Review Copies: The Indie Author’s Best Friend

Review CopiesNote: this piece is geared toward writers interested in self-publishing. Find other pieces on self-publishing here.

For any seasoned indie publishers out there, it’s no secret that getting reviews (which fuel sales) is often a struggle. “Why aren’t people buying my book?” they sigh to themselves. “Why aren’t they leaving reviews?”

More often than not, self published books need more than a great cover and stellar marketing. Sometimes, potential buyers need to hear from someone else that this book was great before they invest their money. That’s why, dear indie authors, you need reviews for your book.

But how do you go about getting reviews? How do you get other people to read your book and then take the time to say nice things about it?

The answer lies in review copies.

What is a review copy?

If you’re not familiar with review copies, they’re essentially copies of your book that you send off to people for free. In exchange for the free copy, those readers give a review of your book once they’ve read it.

Who to send review copies to?

Now, as tempting as it might be to just start chucking your book into the social media void and hope that some stranger picks it up and gives you a five-star rating, you’re going to need to strategize just a bit more. Be discerning with who you select to review your book. I recommend giving complimentary review copies to people you know and trust: try your beta-readers, a critique group you belong to, or die-hard fans that have been following your writing (or subscribing to your site)  for a long time. Try close friends and family.

Remember that reviewers are doing you a favor.

Give your reviewers time to complete the review. They need time to read, process, and then review. Don’t bug them incessantly to get the review done. Be respectful of their time. And it’s worth noting that it is possible that your reviewers might only think your book merits 3 or 4 stars. You might not get all five-star reviews. Remember that the goal here is not to coerce people who like you into giving you false, five-star reviews. Their reviews should be honest (because if you have a bunch of phony reviews, customers down the road will figure it out for themselves and feel cheated). But by picking people you think will like your work, you’re stacking the deck in your favor.

How to get reviewers their free copies.

Be as accommodating as possible. Ask which format would be best for your reviewer. Be ready to send them a .mobi, .epub, or .pdf file at the very least.

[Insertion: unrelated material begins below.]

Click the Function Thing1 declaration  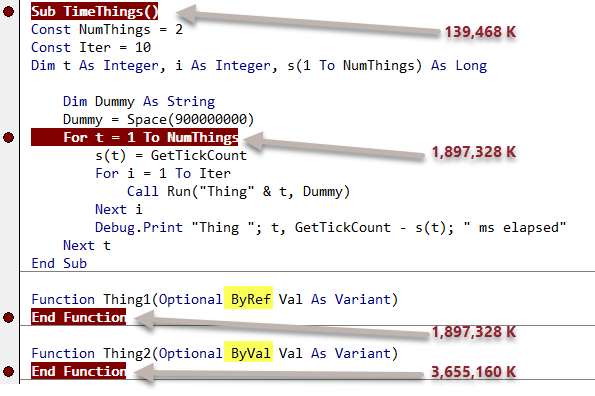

What if I’m worried about the file getting pirated?

When I first started sending out PDFs of my work to reviewers, I had a fair amount of anxiety.

“What if someone shares it with their friend, who then shares it with their friends? What if no one buys my book because it’s out there for free?”

This is a reasonable thing to worry about. But my advice to you is: don’t worry. I’ve found that if someone really wants to pirate your book, they will (no matter how many precautions you take). But not everyone will take advantage of this. People will buy your work if they really want it or like it or want to support you as an author.

If you still have reservations about sending out free files to your reviewers, try shifting your perspective on pirating: it’s better to lose out on a few sales and get attention and reviews for your book than to waste away in review-less obscurity. Not to say that you shouldn’t take action if you find out someone is giving your property away for free – but it’s just a way to look at it to ease your worries about putting your work out into the boundary-less internet.